Proprio con riferimento al quorum costitutivo richiesto per l’approvazione dell’accordo raggiunto in mediazione, occorre rilevare che secondo taluni giuristi il fatto che la nuova norma richiami per intero l’art. 1136 c.c. (senza fare specifico riferimento al secondo comma), consentirà all’assemblea di deliberare con il più agevole quorum stabilito dal terzo comma, dell’art. 1136, c.c. il quale stabilisce che: “La deliberazione è valida se approvata dalla maggioranza degli intervenuti con un numero di voti che rappresenti almeno un terzo del valore dell'edificio”.
Ove poi l’assemblea dei condomini non dovesse approvare, secondo le suindicate modalità, l’intesa raggiunta dall’amministratore, l’accordo dovrà considerarsi come non concluso.
Qualora invece le parti (amministratore e condomino/terzo) non riuscissero ad addivenire ad un’intesa, neppure di massima, sarà compito del mediatore formulare una proposta conciliativa, la quale dovrà, in ogni caso, essere rimessa al potere decisionale dell’assemblea.

4) Osservazioni conclusive
Alla luce di quanto innanzi, ciò che appare sin da subito evidente è che il legislatore, tramite la legge delega in commento, abbia voluto nuovamente valorizzare le ADR e, in particolare, l’istituto della mediazione, prevedendo specifici e mirati correttivi tesi ad aumentarne l’efficacia deflattiva.
La piena fiducia riposta dal legislatore nella procedura mediativa si evince anche sotto il profilo dell’inquadramento sistematico – normativo.  Ed invero i criteri direttivi enunciati dalla legge delega in materia di mediazione occupano, le “prime posizioni” nell’ambito dell’unico articolo da essa introdotto; ciò quasi a voler riservare una maggiore attenzione in favore della mediazione civile e commerciale giustificata, non a caso, dai più recenti dati  empirico – statistici, che dimostrano come tale strumento rappresenti il più efficiente rimedio di gestione dei conflitti sorti negli edifici condominiali, poiché in grado di preservare  - nella maggior parte dei casi- i rapporti che intercorrono tra i soggetti che animano queste micro – società.  

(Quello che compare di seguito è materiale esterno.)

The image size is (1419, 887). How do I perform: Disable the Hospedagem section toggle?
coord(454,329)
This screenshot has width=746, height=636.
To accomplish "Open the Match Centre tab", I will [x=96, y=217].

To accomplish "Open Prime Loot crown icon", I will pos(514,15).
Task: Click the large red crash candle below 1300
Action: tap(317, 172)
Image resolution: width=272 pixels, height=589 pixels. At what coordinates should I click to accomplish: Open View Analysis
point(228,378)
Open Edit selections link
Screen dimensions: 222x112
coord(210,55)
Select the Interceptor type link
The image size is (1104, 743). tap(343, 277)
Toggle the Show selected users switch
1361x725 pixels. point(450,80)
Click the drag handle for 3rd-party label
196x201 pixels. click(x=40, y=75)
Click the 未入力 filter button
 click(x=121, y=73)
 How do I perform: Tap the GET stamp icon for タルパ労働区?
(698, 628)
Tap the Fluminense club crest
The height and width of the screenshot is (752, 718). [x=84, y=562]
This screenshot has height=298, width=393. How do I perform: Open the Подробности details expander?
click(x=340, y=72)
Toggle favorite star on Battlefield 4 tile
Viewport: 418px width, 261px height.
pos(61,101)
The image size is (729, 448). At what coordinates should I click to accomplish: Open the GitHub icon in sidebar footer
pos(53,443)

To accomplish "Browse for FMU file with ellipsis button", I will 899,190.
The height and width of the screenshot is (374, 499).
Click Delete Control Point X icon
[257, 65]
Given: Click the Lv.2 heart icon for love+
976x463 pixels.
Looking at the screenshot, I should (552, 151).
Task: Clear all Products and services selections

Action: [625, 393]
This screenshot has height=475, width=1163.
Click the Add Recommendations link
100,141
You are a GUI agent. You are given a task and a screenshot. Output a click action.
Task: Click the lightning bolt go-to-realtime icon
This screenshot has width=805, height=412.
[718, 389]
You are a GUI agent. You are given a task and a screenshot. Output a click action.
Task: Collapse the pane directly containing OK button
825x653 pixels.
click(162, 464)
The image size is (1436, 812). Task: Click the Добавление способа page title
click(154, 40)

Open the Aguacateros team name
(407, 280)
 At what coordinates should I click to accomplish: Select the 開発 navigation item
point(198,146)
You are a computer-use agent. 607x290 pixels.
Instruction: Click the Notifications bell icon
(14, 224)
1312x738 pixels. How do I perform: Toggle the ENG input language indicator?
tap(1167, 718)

Questi importanti risultati raggiunti dalla procedura disciplinata dal D. Lgs. n. 28/2010 possono certamente ricondursi alla sua elevata flessibilità, intesa quale capacità di individuare, con il fondamentale ausilio del mediatore – professionista, un ampio novero di soluzioni in grado di soddisfare gli interessi e le esigenze delle parti coinvolte.